Удалите избыток якорного раствора из секции ткани и поместите слайд обратно в чашку Петри. Добавьте свежий холодный мерин раствор в образец и инкубировать смесь в течение тридцати минут, при четырех градусах по Цельсию. Чтобы построить камеру на слайде вокруг образца, создайте спейсеры, тонко разрезая кусочки крышки стекла алмазным ножом.
Защистите проемы по обе стороны ткани водой и аккуратно поместите крышку крышки крышки над горкой, убедившись, что избежать захвата пузырьков воздуха над тканью. Затем инкубировать образец при 37 градусах по Цельсию во влажной среде в течение двух часов. Снимите крышку камеры мерин, аккуратно сдвинув лезвие бритвы под крышкой и медленно поднимая его с поверхности геля.
Обрезать пустой гель вокруг ткани, чтобы свести к минимуму объем, убедившись, что сократить гель асимметрично отслеживать ориентацию. Разбавить Proteinase K от одной до двухсот в буфер пищеварения, убедившись, что подготовить достаточное решение, чтобы полностью погрузить гель. Затем инкубировать образец раствором в закрытом контейнере в течение трех часов при 60 градусах по Цельсию.
Если образец не отделяется во время пищеварения, используйте лезвие бритвы, чтобы аккуратно удалить его. Используйте мягкую кисть для передачи образца в 1X PBS в контейнере, совместимом с желаемой системой визуализации и достаточно большом для размещения полностью расширенного геля. Вымойте образец в PBS в течение десяти минут и при желании переутомите его 300 миллимолярдом DAPI.
Расширьте образцы путем мытья образца с избыточным объемом двойной дистиллированной воды три-пять раз в течение десяти минут за стирку. Затем выполняем флуоресценцию. Если этот протокол выполняется успешно, образцы появляются как плоский и прозрачный гель после механической гомогенизации и может расширяться в 3-4,5 раза в воде.

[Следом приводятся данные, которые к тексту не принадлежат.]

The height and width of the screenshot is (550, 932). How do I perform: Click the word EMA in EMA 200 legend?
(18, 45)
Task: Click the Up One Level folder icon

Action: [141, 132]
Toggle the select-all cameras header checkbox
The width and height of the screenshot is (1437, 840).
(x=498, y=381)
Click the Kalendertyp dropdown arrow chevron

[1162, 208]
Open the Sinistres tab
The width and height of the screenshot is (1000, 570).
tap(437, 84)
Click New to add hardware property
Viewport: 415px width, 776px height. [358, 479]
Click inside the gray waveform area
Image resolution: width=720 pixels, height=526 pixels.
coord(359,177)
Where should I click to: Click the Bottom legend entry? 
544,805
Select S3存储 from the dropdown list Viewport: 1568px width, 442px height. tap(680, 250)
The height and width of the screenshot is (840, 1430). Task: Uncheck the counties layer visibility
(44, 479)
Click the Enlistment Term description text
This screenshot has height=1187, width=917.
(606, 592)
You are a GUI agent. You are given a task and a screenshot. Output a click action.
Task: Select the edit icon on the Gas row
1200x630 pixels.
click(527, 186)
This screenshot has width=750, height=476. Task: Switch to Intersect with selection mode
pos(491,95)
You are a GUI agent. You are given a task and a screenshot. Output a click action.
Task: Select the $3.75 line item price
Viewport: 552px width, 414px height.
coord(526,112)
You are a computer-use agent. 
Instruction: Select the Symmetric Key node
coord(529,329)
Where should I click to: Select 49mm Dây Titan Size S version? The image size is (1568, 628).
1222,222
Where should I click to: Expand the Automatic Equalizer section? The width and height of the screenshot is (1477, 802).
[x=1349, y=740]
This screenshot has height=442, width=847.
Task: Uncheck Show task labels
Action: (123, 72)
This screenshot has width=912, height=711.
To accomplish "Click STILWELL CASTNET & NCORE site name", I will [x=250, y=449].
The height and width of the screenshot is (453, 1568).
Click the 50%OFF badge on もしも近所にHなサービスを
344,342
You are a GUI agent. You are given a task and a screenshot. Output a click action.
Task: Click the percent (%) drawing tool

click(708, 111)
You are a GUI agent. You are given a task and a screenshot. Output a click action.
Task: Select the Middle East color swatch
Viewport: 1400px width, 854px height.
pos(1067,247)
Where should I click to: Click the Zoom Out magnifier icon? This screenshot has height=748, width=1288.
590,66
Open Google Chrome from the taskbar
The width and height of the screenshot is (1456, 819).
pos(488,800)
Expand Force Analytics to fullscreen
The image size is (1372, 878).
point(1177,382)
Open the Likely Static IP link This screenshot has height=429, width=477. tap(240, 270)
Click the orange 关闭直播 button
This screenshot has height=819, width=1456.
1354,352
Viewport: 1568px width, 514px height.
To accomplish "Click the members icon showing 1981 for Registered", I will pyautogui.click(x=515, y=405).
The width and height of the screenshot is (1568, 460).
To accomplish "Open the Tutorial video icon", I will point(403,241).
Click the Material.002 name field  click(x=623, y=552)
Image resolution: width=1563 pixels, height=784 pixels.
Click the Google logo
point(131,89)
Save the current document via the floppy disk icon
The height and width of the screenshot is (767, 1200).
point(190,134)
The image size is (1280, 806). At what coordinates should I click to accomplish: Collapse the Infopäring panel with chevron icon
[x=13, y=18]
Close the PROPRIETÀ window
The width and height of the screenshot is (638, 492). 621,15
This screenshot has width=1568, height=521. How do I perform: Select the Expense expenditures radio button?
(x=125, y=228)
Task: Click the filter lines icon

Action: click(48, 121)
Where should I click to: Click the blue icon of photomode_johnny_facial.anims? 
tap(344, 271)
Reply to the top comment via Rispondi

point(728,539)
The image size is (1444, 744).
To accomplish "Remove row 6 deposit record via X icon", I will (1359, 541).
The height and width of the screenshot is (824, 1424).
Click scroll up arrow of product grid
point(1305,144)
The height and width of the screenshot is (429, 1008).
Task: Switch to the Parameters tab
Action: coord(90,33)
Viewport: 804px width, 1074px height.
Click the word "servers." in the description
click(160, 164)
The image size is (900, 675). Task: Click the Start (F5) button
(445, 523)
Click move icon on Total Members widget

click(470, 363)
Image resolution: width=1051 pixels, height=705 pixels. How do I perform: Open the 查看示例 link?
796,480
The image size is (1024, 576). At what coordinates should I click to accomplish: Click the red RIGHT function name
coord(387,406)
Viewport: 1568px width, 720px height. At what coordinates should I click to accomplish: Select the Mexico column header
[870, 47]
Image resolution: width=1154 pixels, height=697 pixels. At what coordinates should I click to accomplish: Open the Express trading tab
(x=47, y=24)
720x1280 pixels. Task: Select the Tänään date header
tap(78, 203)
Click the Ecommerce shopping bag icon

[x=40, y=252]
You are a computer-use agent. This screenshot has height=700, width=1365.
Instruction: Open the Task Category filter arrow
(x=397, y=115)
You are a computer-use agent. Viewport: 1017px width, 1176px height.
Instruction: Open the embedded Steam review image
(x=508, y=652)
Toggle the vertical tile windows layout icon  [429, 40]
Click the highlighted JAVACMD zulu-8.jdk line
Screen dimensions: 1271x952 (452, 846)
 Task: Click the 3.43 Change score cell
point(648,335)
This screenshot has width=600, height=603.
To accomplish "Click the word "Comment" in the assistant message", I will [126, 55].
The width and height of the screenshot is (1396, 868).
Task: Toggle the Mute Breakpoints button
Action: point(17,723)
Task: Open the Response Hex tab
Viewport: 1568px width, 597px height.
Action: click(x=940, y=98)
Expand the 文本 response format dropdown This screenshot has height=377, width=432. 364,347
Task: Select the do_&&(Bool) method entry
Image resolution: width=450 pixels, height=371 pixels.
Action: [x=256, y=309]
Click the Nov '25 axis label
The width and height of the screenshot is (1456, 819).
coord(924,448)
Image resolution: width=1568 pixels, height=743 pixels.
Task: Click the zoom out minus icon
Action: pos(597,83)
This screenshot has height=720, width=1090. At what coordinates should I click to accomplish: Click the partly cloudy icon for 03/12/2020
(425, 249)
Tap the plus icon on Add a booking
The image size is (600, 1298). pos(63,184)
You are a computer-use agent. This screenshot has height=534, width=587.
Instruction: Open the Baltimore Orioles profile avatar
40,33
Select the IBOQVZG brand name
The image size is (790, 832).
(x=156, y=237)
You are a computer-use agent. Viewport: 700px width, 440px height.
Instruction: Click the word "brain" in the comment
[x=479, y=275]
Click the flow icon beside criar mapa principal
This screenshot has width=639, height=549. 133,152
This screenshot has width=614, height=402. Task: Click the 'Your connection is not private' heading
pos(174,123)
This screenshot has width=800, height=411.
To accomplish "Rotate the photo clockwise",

Образец почки FFPE толщиной в пять микрометров был расширен в 4,5 раза, в результате чего разрешение составило 63 нанометров с использованием цели 0,95 н.е. Ткань затем была преобразована в расширение патологии совместимый формат и окрашенные антителами для Альфа Актинин 4 и Vimentin, DAPI для визуализации ядерной ДНК, и пшеница Germa Glutenin для обозначения углеводов. Для изображения образца затем использовалась конфокальцированная микроскопия спиннингового диска.
Затем почечная ткань была полностью расширена в воде и снова изображена. Крекинг, искажения и потеря помеченных целей могут быть результатом недостаточной закрепления или гомогенизации. Гематоксилин и эозин окрашенных нормальной ткани молочной железы рассматривается как образец FFPE, расширенный, помечены DAPI, и изображены на вращающемся диске конфокального микроскопа.
Нефиксированные и замороженные ломтики почек также были обработаны с помощью этого протокола. Ткань была зафиксирована в холодном ацетоне и окрашена альфа-актинином 4, виментином, DAPI и пшеничной гермой Глюнин. При выполнении этого метода, важно помнить, сроки шага геля имеет решающее значение.
Преждевременное гелеобразование может вызвать искажения, ограничить расширение и привести к потере молекул-мишеней. После этой процедуры флуоресцентная визуализация может быть выполнена на микроскопе после пищеварения и расширения образца. ExPath может быть широко применен как в патологиях, так и за его пределами.
Как это позволяет исследователям визуализировать тонкие детали в образцах тканей, представляющих интерес. Таким образом, это может помочь исследователям получить новые идеи в патогенеза заболеваний или механизмов биологических процессов.